Task instructions
Copy the data below word for word, starting at the line with "This screenshot has width=774, height=434." and ending with the line with "submission-date: 4 September", both of those lines included.

Saved entries
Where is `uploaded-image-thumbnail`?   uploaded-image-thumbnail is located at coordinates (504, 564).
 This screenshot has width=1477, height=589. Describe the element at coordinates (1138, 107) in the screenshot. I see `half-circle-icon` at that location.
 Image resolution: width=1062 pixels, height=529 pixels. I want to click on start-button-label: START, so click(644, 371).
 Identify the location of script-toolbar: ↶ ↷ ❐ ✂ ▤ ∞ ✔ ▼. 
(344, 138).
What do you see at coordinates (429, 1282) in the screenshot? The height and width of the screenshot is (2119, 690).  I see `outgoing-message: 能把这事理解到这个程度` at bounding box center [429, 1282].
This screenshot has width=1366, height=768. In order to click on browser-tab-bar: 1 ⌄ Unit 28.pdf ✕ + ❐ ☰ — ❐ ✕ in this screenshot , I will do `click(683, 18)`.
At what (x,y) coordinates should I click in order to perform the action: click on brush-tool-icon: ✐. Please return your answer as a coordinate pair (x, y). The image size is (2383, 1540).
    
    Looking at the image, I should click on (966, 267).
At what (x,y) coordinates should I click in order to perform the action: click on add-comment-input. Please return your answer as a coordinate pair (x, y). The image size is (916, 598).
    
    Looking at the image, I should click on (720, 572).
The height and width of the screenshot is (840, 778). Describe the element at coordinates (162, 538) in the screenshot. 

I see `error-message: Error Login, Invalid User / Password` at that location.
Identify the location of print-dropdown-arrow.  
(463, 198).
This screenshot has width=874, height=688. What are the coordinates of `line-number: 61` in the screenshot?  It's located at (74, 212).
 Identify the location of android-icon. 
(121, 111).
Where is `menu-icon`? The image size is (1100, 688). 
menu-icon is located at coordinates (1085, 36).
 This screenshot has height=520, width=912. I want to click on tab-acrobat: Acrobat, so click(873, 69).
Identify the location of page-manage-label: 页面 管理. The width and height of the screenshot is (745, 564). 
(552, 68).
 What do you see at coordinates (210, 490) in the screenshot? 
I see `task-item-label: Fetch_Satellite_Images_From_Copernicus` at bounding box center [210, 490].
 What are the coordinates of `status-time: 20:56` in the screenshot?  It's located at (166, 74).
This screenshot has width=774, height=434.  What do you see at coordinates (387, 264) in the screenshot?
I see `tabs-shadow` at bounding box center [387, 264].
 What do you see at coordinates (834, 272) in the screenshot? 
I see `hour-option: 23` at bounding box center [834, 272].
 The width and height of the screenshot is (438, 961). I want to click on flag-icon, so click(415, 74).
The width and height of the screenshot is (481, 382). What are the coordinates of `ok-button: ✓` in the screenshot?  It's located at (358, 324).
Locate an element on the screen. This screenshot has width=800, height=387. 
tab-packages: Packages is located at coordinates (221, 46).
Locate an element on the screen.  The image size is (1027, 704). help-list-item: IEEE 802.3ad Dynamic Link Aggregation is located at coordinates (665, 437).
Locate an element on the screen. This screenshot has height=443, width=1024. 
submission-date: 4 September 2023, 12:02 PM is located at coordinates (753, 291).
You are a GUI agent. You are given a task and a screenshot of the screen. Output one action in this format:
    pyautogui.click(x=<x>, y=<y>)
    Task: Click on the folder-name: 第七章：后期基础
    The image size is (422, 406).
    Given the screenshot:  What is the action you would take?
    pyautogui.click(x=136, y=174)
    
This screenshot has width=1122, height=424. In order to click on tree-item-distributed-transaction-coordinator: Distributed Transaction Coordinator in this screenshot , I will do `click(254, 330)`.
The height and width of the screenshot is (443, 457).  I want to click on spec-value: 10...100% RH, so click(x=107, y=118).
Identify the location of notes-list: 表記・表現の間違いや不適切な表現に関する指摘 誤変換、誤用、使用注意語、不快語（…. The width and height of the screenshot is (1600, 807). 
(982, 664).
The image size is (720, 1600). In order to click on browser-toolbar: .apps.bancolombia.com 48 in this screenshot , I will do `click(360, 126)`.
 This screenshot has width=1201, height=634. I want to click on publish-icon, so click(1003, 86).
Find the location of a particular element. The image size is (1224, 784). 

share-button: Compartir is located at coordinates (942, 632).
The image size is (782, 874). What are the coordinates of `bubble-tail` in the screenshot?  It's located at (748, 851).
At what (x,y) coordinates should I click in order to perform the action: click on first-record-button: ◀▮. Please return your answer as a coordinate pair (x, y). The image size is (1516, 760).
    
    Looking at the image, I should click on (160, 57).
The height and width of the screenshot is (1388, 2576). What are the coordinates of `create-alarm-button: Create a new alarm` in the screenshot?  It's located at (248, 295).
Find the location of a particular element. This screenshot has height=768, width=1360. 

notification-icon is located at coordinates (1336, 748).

The answer
This screenshot has width=774, height=434.  What do you see at coordinates (387, 264) in the screenshot?
I see `tabs-shadow` at bounding box center [387, 264].
 What do you see at coordinates (834, 272) in the screenshot? 
I see `hour-option: 23` at bounding box center [834, 272].
 The width and height of the screenshot is (438, 961). I want to click on flag-icon, so click(415, 74).
The width and height of the screenshot is (481, 382). What are the coordinates of `ok-button: ✓` in the screenshot?  It's located at (358, 324).
Locate an element on the screen. This screenshot has width=800, height=387. 
tab-packages: Packages is located at coordinates (221, 46).
Locate an element on the screen.  The image size is (1027, 704). help-list-item: IEEE 802.3ad Dynamic Link Aggregation is located at coordinates (665, 437).
Locate an element on the screen. This screenshot has height=443, width=1024. 
submission-date: 4 September 2023, 12:02 PM is located at coordinates (753, 291).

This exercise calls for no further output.